→ Work request
Reproduce the records below exactly as they appear, omitting any pictures they contain.

→ Data to use
_ _ _ _ _ _ _

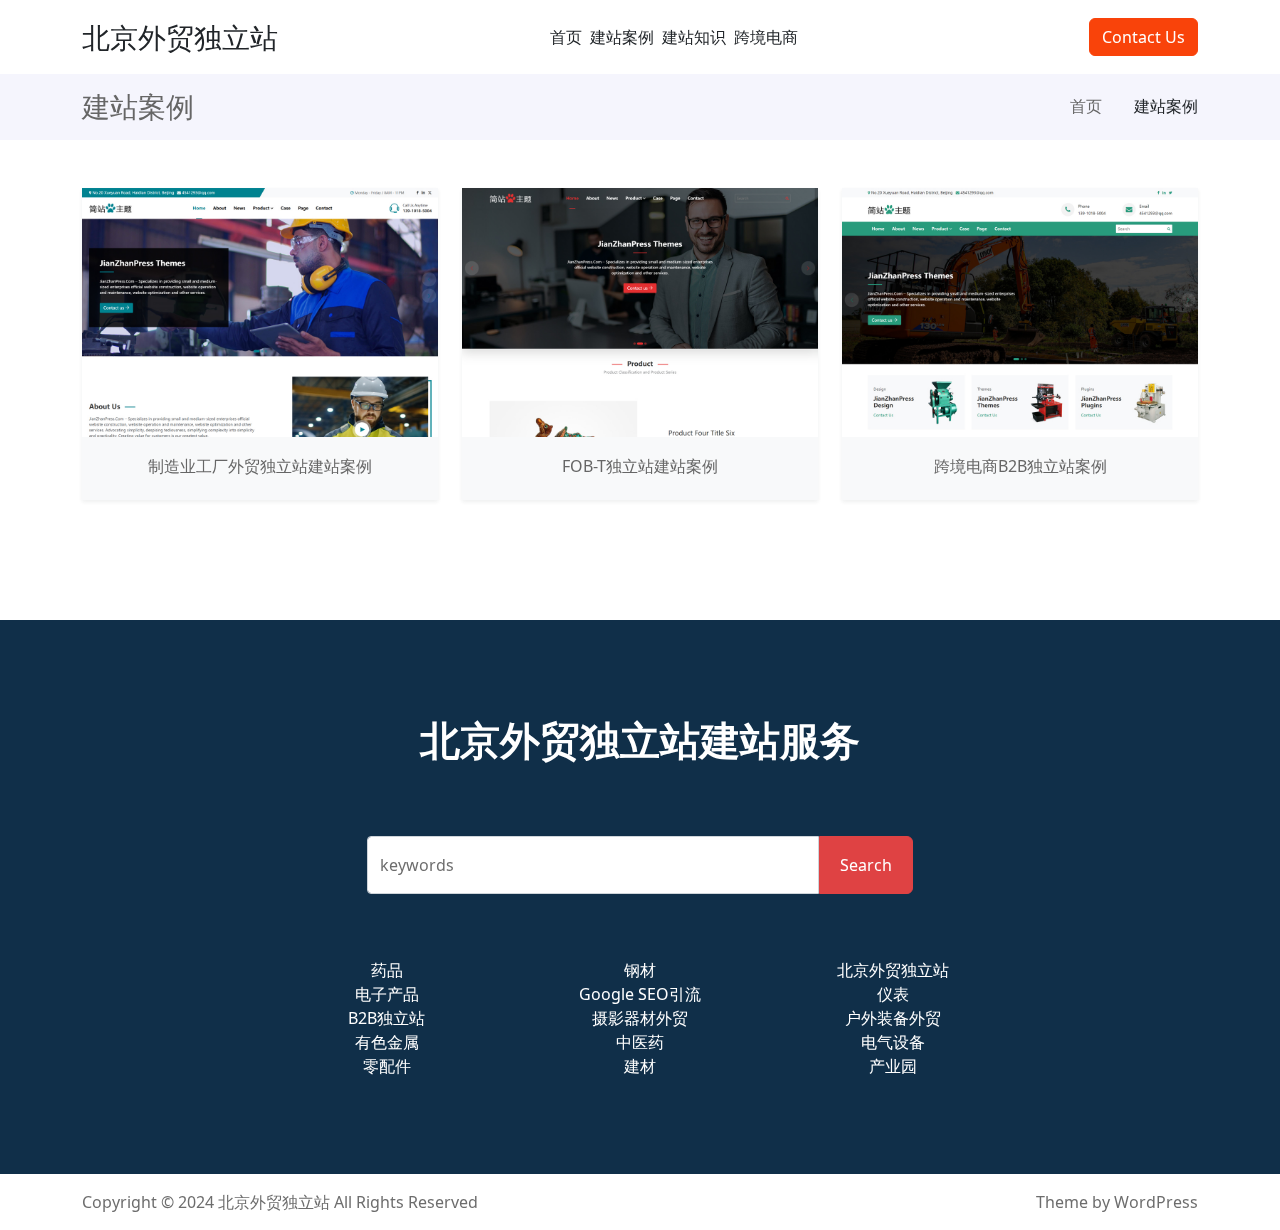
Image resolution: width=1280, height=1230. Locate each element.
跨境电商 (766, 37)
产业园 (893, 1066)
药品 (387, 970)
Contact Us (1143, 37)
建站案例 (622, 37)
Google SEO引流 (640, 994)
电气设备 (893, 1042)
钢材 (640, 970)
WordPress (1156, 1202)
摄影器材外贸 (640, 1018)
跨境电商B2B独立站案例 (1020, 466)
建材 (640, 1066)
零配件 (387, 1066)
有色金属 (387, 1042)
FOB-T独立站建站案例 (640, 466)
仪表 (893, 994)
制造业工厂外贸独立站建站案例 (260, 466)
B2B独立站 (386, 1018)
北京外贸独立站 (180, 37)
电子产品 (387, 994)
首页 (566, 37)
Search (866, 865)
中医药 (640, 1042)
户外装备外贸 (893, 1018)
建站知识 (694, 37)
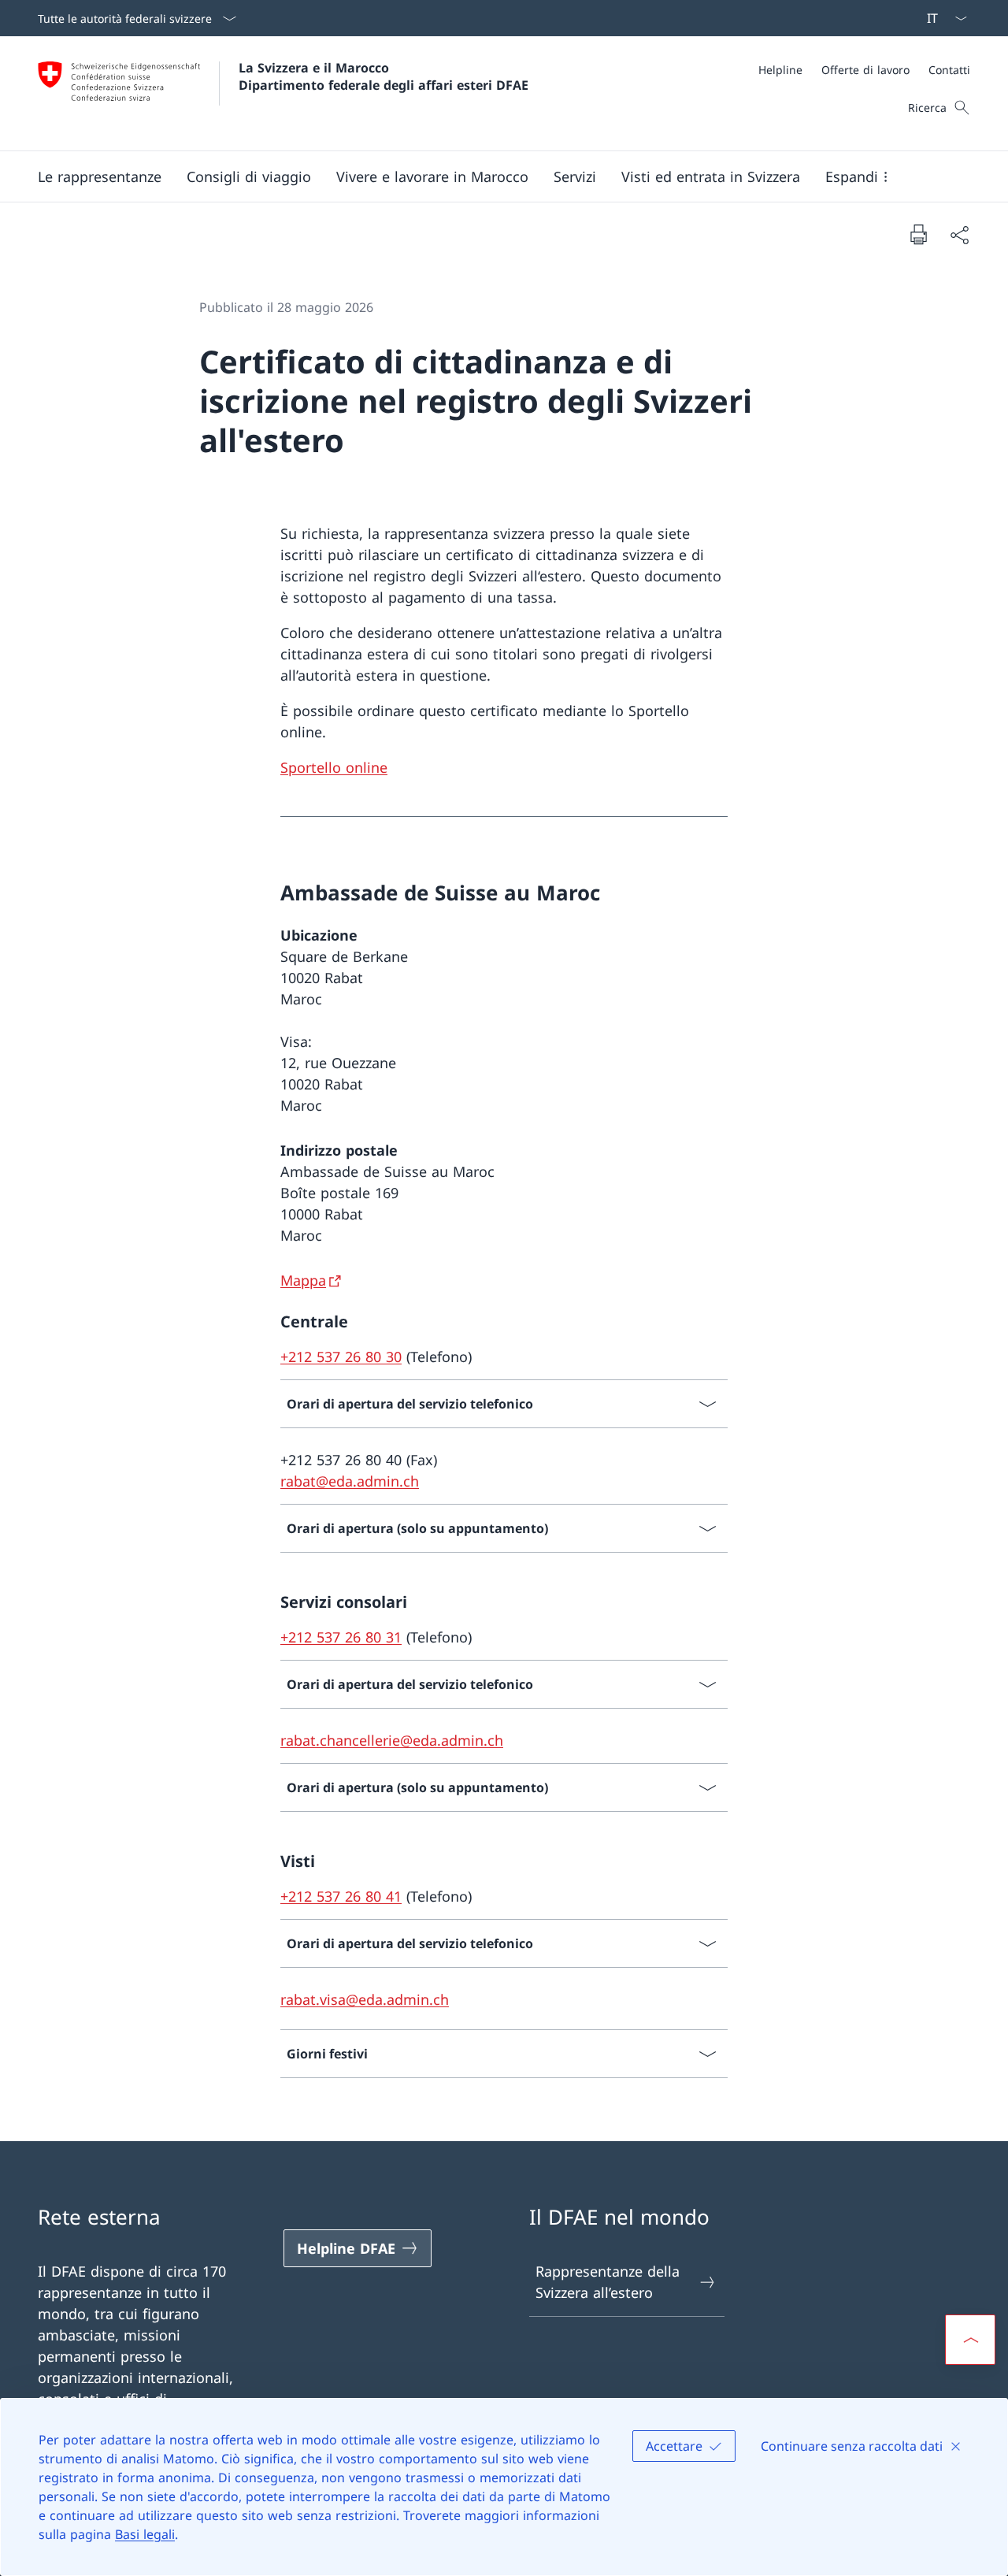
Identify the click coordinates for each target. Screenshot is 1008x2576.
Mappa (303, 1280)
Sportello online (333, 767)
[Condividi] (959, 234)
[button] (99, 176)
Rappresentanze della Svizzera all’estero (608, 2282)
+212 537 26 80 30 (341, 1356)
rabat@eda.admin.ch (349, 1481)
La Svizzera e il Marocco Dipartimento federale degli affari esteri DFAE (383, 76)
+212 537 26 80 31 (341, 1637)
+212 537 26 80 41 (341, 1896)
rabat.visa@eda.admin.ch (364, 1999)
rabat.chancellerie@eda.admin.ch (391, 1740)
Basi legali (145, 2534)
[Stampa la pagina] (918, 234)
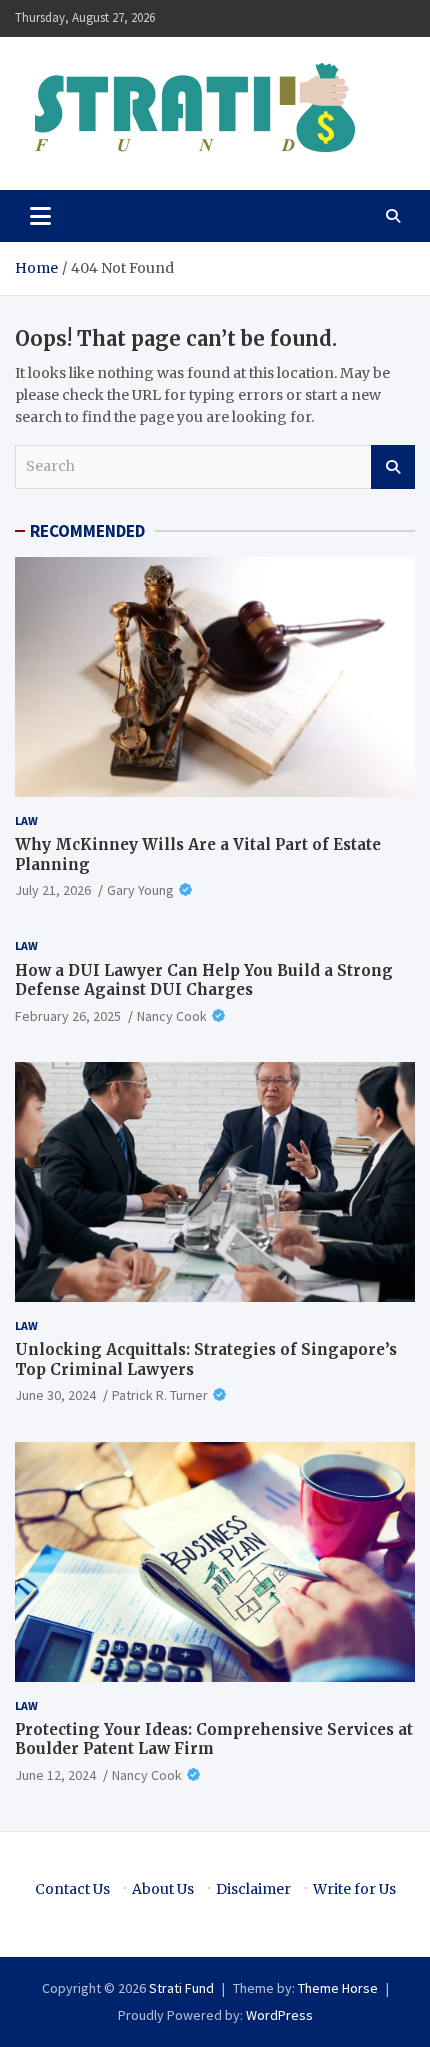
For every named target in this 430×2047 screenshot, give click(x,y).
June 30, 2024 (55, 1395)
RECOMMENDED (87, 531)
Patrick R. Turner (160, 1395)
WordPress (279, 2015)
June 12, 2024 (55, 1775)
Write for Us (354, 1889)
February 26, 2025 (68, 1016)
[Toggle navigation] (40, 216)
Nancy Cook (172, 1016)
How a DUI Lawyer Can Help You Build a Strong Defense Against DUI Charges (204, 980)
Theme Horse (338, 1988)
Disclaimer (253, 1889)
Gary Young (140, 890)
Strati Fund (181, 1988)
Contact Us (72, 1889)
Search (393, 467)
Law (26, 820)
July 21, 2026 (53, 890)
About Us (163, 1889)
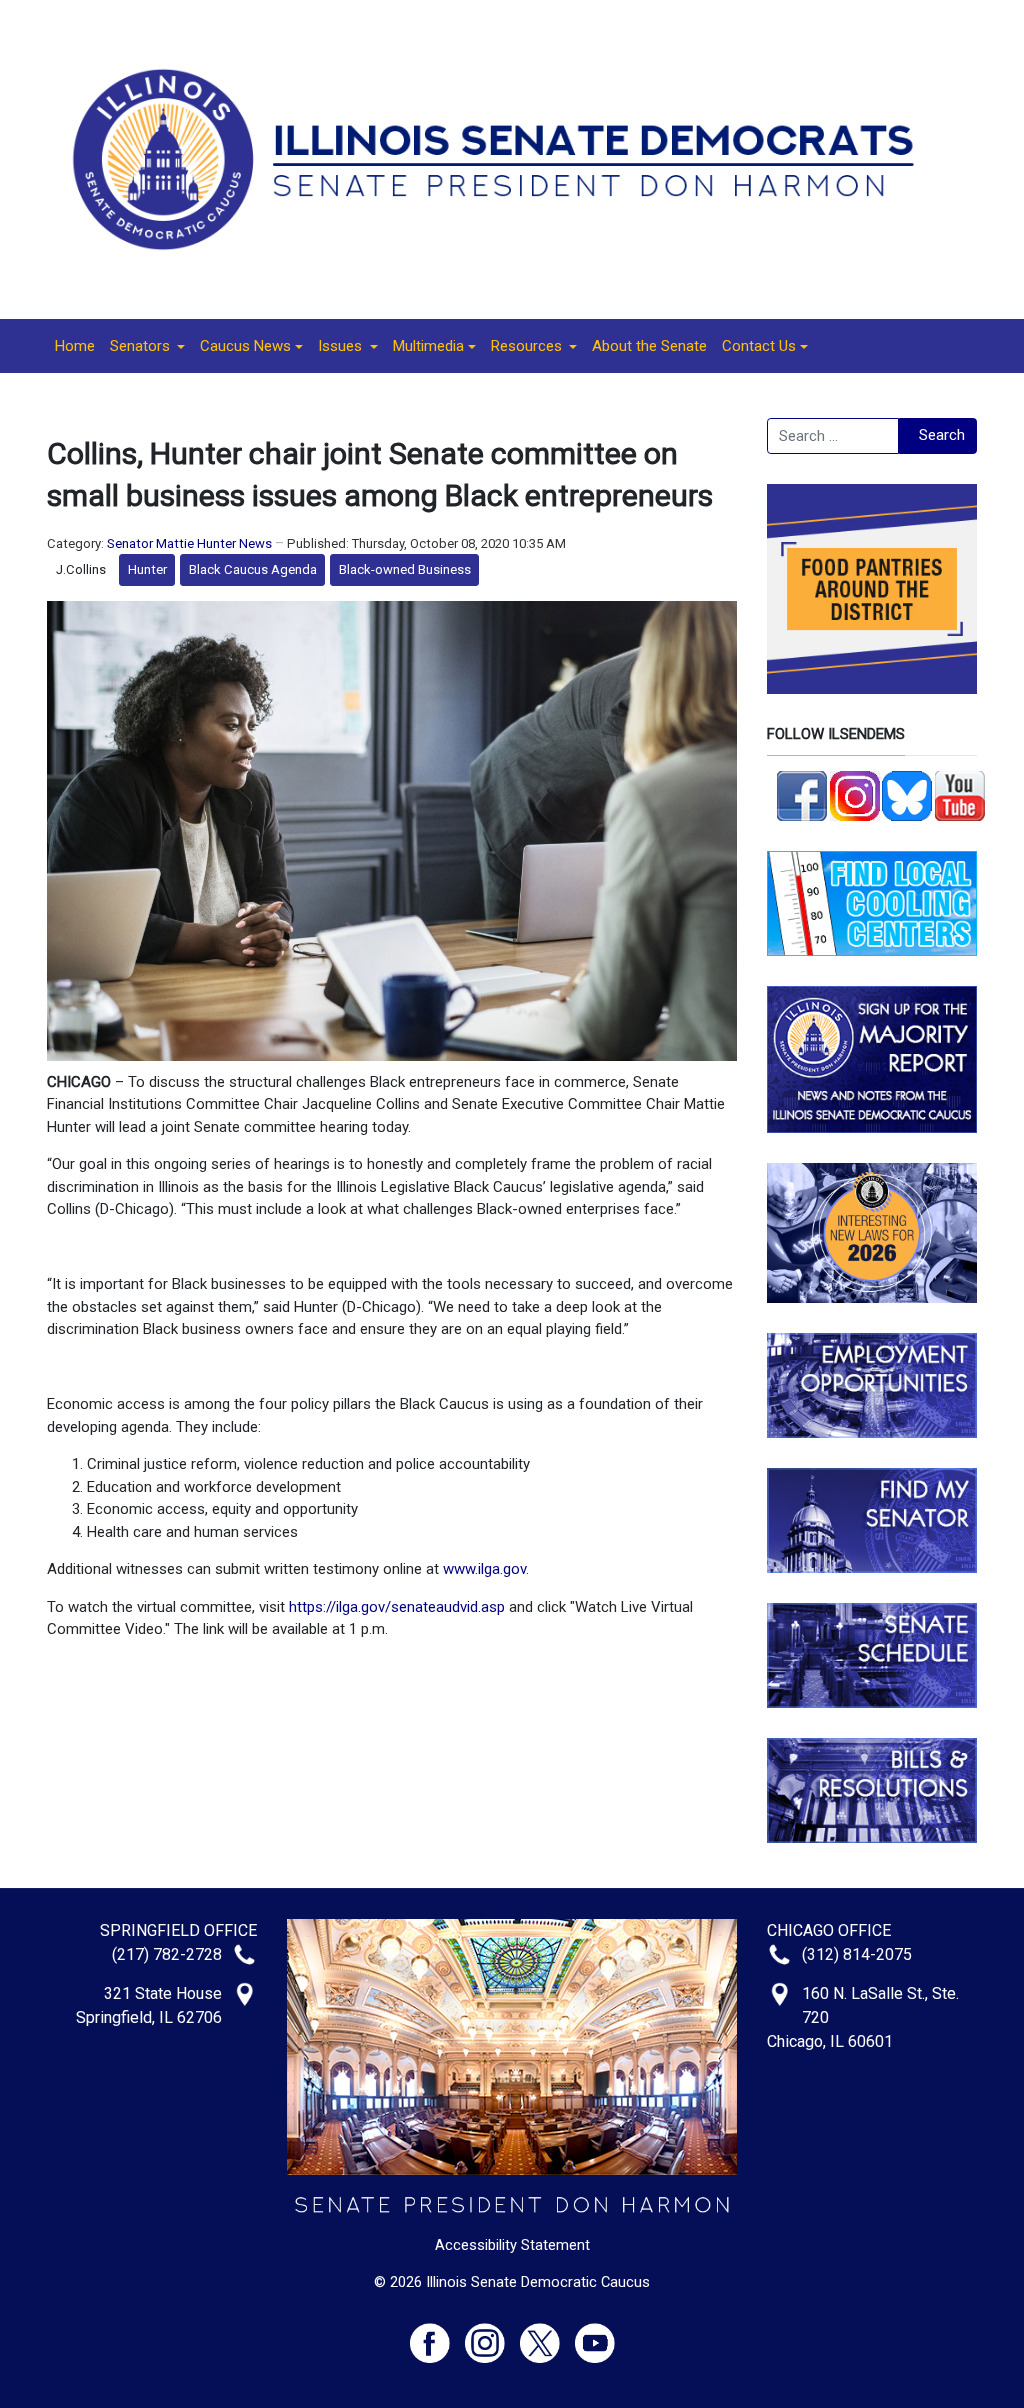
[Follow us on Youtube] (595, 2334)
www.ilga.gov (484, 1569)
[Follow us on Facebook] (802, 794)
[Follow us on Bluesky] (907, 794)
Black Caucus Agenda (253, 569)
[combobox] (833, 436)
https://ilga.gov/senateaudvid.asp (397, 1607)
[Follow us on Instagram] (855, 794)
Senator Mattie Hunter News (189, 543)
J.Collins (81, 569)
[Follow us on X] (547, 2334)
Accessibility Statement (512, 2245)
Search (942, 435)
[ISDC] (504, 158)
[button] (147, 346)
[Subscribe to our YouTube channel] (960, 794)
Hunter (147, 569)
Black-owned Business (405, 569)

_ _ _ _ _ _ _

→ Answer
Image resolution: width=1280, height=1230. Locate each element.
跨境电商 (766, 37)
产业园 (893, 1066)
药品 (387, 970)
Contact Us (1143, 37)
建站案例 (622, 37)
Google SEO引流 (640, 994)
电气设备 (893, 1042)
钢材 (640, 970)
WordPress (1156, 1202)
摄影器材外贸 (640, 1018)
跨境电商B2B独立站案例 (1020, 466)
建材 (640, 1066)
零配件 (387, 1066)
有色金属 (387, 1042)
FOB-T独立站建站案例 (640, 466)
仪表 (893, 994)
制造业工厂外贸独立站建站案例 (260, 466)
B2B独立站 (386, 1018)
北京外贸独立站 (180, 37)
电子产品 (387, 994)
首页 (566, 37)
Search (866, 865)
中医药 (640, 1042)
户外装备外贸 (893, 1018)
建站知识 (694, 37)
Identify the click coordinates for each target. Screenshot is 1008x2576.
Mappa (303, 1280)
Sportello online (333, 767)
[Condividi] (959, 234)
[button] (99, 176)
Rappresentanze della Svizzera all’estero (608, 2282)
+212 537 26 80 30 (341, 1356)
rabat@eda.admin.ch (349, 1481)
La Svizzera e il Marocco Dipartimento federale degli affari esteri DFAE (383, 76)
+212 537 26 80 31 (341, 1637)
+212 537 26 80 41 (341, 1896)
rabat.visa@eda.admin.ch (364, 1999)
rabat.chancellerie@eda.admin.ch (391, 1740)
Basi legali (145, 2534)
[Stampa la pagina] (918, 234)
For every named target in this 430×2047 screenshot, give click(x,y).
June 30, 2024 (55, 1395)
RECOMMENDED (87, 531)
Patrick R. Turner (160, 1395)
WordPress (279, 2015)
June 12, 2024 (55, 1775)
Write for Us (354, 1889)
February 26, 2025 (68, 1016)
[Toggle navigation] (40, 216)
Nancy Cook (172, 1016)
How a DUI Lawyer Can Help You Build a Strong Defense Against DUI Charges (204, 980)
Theme Horse (338, 1988)
Disclaimer (253, 1889)
Gary Young (140, 890)
Strati Fund (181, 1988)
Contact Us (72, 1889)
Search (393, 467)
Law (26, 820)
July 21, 2026 (53, 890)
About Us (163, 1889)
[Follow us on Youtube] (595, 2334)
www.ilga.gov (484, 1569)
[Follow us on Facebook] (802, 794)
[Follow us on Bluesky] (907, 794)
Black Caucus Agenda (253, 569)
[combobox] (833, 436)
https://ilga.gov/senateaudvid.asp (397, 1607)
[Follow us on Instagram] (855, 794)
Senator Mattie Hunter News (189, 543)
J.Collins (81, 569)
[Follow us on X] (547, 2334)
Accessibility Statement (512, 2245)
Search (942, 435)
[ISDC] (504, 158)
[button] (147, 346)
[Subscribe to our YouTube channel] (960, 794)
Hunter (147, 569)
Black-owned Business (405, 569)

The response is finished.